>> Start SUPPLIED PASSAGE

Use the following information to answer questions 25-28. A voltaic cell is created using the following half-cells: \(\begin{array}{ll}{\mathrm{Cr}^{3+}+3 e \rightarrow \mathrm{Cr}(s)} & {E^{\circ}=-0.41 \mathrm{V}} \\ {\mathrm{Pb}^{2+}+2 e \rightarrow \mathrm{Pb}(s)} & {E^{\circ}=-0.12 \mathrm{V}}\end{array}\) The concentrations of the solutions in each half-cell are 1.0 M. Based on the given reduction potentials, which of the following would lead to a reaction? (A) Placing some \(\operatorname{Cr}(s)\) in a solution containing \(\mathrm{Pb}^{2+}\) ions (B) Placing some \(\mathrm{Pb}(s)\) in a solution containing \(\mathrm{Cr}^{3+}\) ions (C) Placing some \(\mathrm{Cr}(s)\) in a solution containing \(\mathrm{Cr}^{3+}\) ions (D) Placing some \(\mathrm{Pb}(s)\) in a solution containing \(\mathrm{Pb}^{2+}\) ions

Short Answer

Expert verified
The reaction would occur if we placed some \( \mathrm{Cr}(s) \) in a solution containing \( \mathrm{Pb}^{2+} \) ions, so the correct answer is (A).

>> End SUPPLIED PASSAGE

§ EXERCISE TASK A
Reproduce the voltaic cell passage from "Short Answer" up to and including "answer is (A).".
§ EXERCISE TASK B
Using the voltaic cell passage, explain in one to three sentences why (A) is given as the correct answer.
The listing has no connection to the voltaic cell passage.

>> Start COLLECTED DATA

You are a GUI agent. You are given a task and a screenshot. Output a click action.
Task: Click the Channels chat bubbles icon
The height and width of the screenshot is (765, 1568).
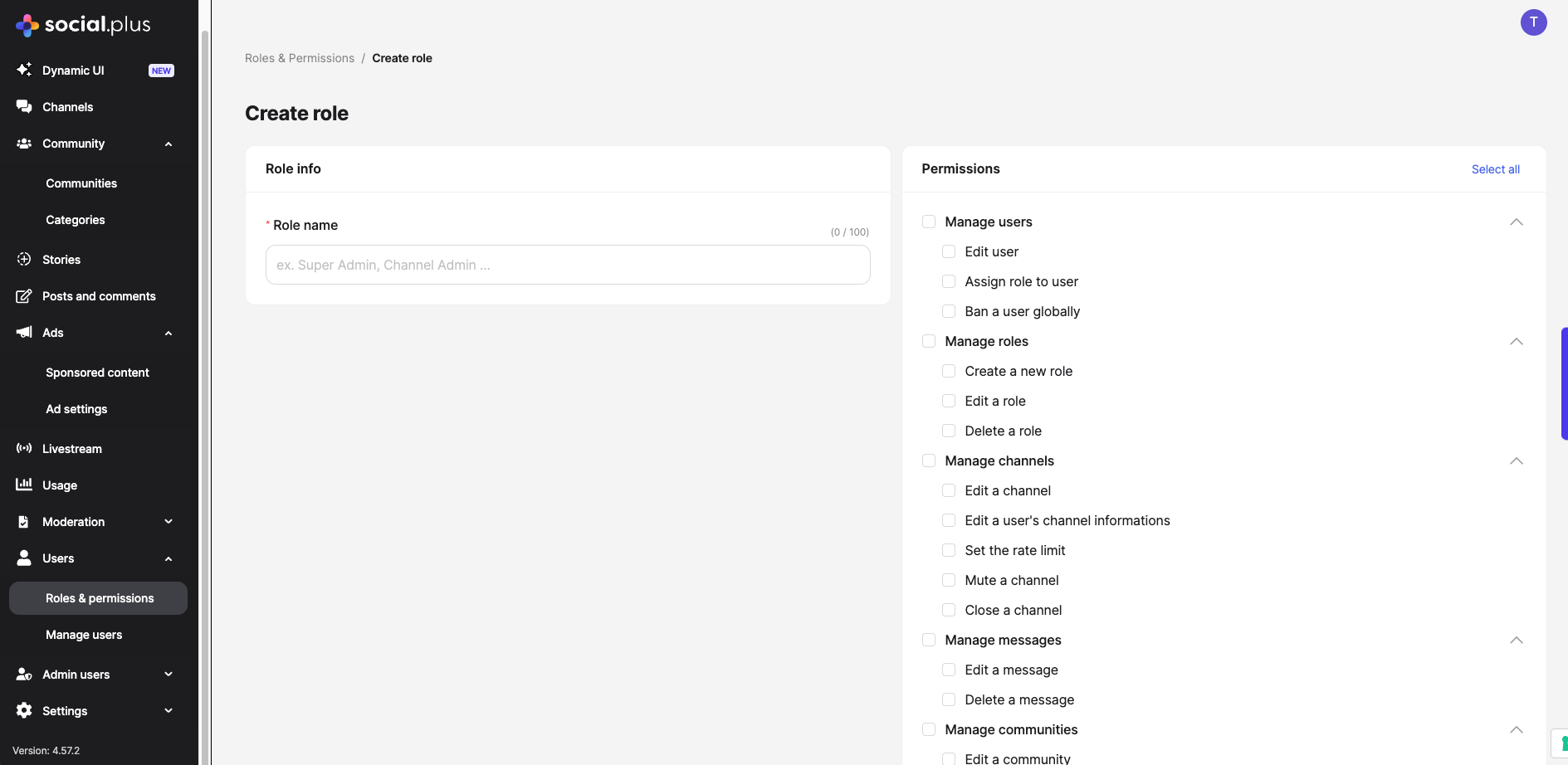point(24,106)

>> End COLLECTED DATA

§ WRITTEN SOLUTION A
Short Answer

Expert verified
The reaction would occur if we placed some \( \mathrm{Cr}(s) \) in a solution containing \( \mathrm{Pb}^{2+} \) ions, so the correct answer is (A).

§ WRITTEN SOLUTION B
A reaction would occur if some Cr(s) were placed in a solution containing Pb2+ ions. The question asks which choice would lead to a reaction, so (A) is correct.